• Your objective: With the line containing "Screen dimensions: 1024x499" as the starting point, output every line of the data below through its final line, character for character.

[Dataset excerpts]
+ + + + +
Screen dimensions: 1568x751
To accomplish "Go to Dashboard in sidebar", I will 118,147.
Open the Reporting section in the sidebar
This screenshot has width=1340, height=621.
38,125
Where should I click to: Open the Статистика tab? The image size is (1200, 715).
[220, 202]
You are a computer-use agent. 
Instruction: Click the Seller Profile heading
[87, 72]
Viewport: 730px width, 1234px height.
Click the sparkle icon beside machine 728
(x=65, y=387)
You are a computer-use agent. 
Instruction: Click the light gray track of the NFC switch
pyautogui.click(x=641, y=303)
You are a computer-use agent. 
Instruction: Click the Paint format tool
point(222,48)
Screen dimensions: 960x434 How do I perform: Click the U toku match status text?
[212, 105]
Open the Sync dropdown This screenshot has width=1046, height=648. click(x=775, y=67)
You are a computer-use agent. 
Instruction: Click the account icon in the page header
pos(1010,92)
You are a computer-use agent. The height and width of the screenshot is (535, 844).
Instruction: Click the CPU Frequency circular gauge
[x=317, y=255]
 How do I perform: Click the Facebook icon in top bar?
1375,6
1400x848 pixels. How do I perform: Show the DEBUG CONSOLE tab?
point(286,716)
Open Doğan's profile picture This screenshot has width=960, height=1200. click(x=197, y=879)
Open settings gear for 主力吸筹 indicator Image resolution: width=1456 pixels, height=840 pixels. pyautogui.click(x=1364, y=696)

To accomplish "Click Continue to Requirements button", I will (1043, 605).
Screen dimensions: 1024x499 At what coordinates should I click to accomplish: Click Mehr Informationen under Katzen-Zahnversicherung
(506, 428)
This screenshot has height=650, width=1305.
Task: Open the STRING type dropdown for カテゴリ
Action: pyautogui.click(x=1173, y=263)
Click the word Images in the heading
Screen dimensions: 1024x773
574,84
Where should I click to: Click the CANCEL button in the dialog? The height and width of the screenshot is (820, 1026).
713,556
+ + + + +
• Solution to this problem:
Screen dimensions: 1024x499 At what coordinates should I click to accomplish: Click Mehr Informationen under Katzen-Zahnversicherung
(506, 428)
This screenshot has height=650, width=1305.
Task: Open the STRING type dropdown for カテゴリ
Action: pyautogui.click(x=1173, y=263)
Click the word Images in the heading
Screen dimensions: 1024x773
574,84
Where should I click to: Click the CANCEL button in the dialog? The height and width of the screenshot is (820, 1026).
713,556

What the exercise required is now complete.